- PROBLEMS AND TASKS:
• 1. In the article about the Bach trumpet and its owner, the message from The Horn Guys names the brands whose new instruments put money into Paulson's empire. List those brands.
• 2. Carry the article about Vincent Bach and the Bach trumpet forward from its final sentence.

The most sought-after trumpet in America was built by a refugee who arrived with $5. Today his company is owned by a hedge fund billionaire who's closing the last factory and shipping the jobs to China.
If you play a Bach trumpet, a Conn French horn, a Selmer saxophone, or Ludwig drums — you might want to know who owns the company behind them.
The Horn Guys — a respected brass instrument specialty dealer in Pasadena, California — recently posted a breakdown on Facebook that caught fire across musician communities. The connection: Conn-Selmer, Inc., the company behind most of America's school band and professional brass instruments, is ultimately owned by John Paulson, a billionaire hedge fund manager and one of the largest political donors in the country. The post was tied to "No Kings Day 3" — the largest protest movement against the second Trump administration, which drew an estimated 8–9 million protesters on March 28, 2026, the largest single-day protest in American history.
The message was direct: buying a new Bach, Conn, King, or Selmer instrument puts money into Paulson's empire. Musicians started sharing it. Calls for a boycott followed.
But to understand what's actually at stake, you need to understand what these brands represent — and that story starts with a refugee, a broken mouthpiece, and a $300 lathe.
The Man Who Built Bach
Vincenz Heinrich Schrottenbach was born March 24, 1890, in Baden bei Wien, Austria. His father died in a bicycle accident when Vincenz was seven. He received his first trumpet the same year.
By 14, he was studying under Georg Stellwagen, principal trumpet of the Vienna Tonkünstler Orchestra — one of the greatest trumpet virtuosos in Europe. He also graduated from engineering school in 1910: the ear of a musician and the precision of an engineer.
When World War I broke out, Schrottenbach was performing in England. Facing internment as an enemy alien, he fled to America, arriving in New York on September 18, 1914, aboard the RMS Lusitania — the same ship a German U-boat would sink seven months later, killing 1,198 people. He arrived with reportedly $5 in his pocket and Americanized his name to Vincent Bach.
A letter of introduction to conductor Karl Muck earned him an audition with the Boston Symphony Orchestra. Within a year, he was first trumpet at the Metropolitan Opera. He served in the U.S. Army in 1917 as Sergeant Bugler at Camp Upton and was honorably discharged in 1918.
Then came the moment that changed American music. While on tour in Pittsburgh, a repairman convinced Bach he could improve his mouthpiece — and destroyed it. Bach couldn't find a replacement that met his standards. So in 1918, with a $300 foot-operated lathe, he started making his own in a rented room in Manhattan.
By 1920: 12 mouthpieces a day. By 1922: the Vincent Bach Corporation, 10 employees. By 1924: his first trumpet. Musicians who played them started calling them "a real Stradivarius." Bach adopted the name.

- DATASET EXCERPT:
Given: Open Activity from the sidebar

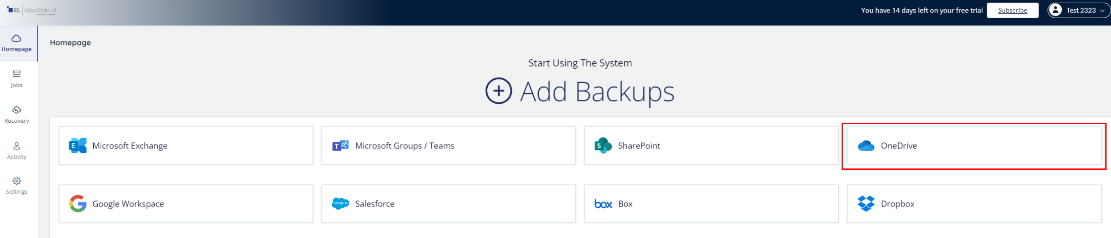Looking at the screenshot, I should tap(16, 150).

- RESULTS OF THE TASKS:
• 1. Bach, Conn, King, Selmer

• 2.
In 1928, he added trombones and moved to a larger factory in the Bronx — 40 workers hand-building instruments under his direct supervision. In 1953, he built his dream: a purpose-designed factory at 50 South MacQuesten Parkway in Mount Vernon, New York. He specified every detail of the building himself. The instruments produced there between 1953 and 1965 are considered the finest brass instruments ever made in America.
Annual production at Mount Vernon: roughly 3,000 horns a year. Each one hand-assembled. Each one inspected by Bach or his closest associates. Revenue in the mid-1950s: approximately $250,000 — modest by any standard, built on quality over volume.
Today, Mount Vernon Bachs sell for $3,000–$6,000+ on the used market — routinely commanding higher prices than brand-new instruments. Sixty-year-old trumpets worth more than what the factory produces now.
In 1961, at 71, Bach sold his company to H. & A. Selmer for $750,000 — about $8 million today. He received 14 bids and chose Selmer — not the highest offer — because he trusted them to maintain quality. He stayed on as consultant until his death on January 8, 1976.
And his instruments defined what American orchestral brass would sound like for the next century.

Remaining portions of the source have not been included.